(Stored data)
+++
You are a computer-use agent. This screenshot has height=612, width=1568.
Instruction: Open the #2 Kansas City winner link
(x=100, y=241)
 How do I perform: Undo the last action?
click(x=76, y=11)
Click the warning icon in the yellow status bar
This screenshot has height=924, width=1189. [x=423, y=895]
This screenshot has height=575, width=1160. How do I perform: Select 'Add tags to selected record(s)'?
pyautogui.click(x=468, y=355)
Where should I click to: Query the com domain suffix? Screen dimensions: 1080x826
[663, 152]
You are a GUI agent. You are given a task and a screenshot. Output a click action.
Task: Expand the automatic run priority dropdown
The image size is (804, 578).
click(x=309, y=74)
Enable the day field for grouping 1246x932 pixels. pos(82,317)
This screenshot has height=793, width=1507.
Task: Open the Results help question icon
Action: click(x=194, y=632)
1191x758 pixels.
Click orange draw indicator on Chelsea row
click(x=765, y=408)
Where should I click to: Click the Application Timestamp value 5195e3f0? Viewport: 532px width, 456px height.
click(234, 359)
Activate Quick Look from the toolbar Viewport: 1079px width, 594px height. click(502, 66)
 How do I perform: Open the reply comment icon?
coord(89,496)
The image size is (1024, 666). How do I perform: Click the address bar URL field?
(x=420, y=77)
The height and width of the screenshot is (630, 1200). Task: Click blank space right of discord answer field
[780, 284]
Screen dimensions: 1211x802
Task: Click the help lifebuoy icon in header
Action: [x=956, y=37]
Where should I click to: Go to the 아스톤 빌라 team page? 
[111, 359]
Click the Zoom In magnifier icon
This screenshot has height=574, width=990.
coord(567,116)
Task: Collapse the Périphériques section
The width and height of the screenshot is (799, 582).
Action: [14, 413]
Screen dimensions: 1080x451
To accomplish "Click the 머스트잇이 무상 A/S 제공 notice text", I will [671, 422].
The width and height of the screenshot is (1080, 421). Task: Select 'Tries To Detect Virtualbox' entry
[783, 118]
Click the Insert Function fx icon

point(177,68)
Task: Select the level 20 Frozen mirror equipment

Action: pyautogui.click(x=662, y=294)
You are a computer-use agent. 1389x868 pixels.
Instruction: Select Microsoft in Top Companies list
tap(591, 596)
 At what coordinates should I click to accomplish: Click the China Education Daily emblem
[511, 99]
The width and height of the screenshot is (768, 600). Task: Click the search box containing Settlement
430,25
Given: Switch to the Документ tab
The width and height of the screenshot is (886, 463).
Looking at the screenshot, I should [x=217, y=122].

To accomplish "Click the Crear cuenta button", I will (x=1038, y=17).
+++
* _Exercise instructions_: Word for word, restate the lines running from the one containing "Screen dimensions: 1080x451" through the final line of the records above, and nothing besides.

* _The completed task_:
Screen dimensions: 1080x451
To accomplish "Click the 머스트잇이 무상 A/S 제공 notice text", I will [671, 422].
The width and height of the screenshot is (1080, 421). Task: Select 'Tries To Detect Virtualbox' entry
[783, 118]
Click the Insert Function fx icon

point(177,68)
Task: Select the level 20 Frozen mirror equipment

Action: pyautogui.click(x=662, y=294)
You are a computer-use agent. 1389x868 pixels.
Instruction: Select Microsoft in Top Companies list
tap(591, 596)
 At what coordinates should I click to accomplish: Click the China Education Daily emblem
[511, 99]
The width and height of the screenshot is (768, 600). Task: Click the search box containing Settlement
430,25
Given: Switch to the Документ tab
The width and height of the screenshot is (886, 463).
Looking at the screenshot, I should [x=217, y=122].

To accomplish "Click the Crear cuenta button", I will (x=1038, y=17).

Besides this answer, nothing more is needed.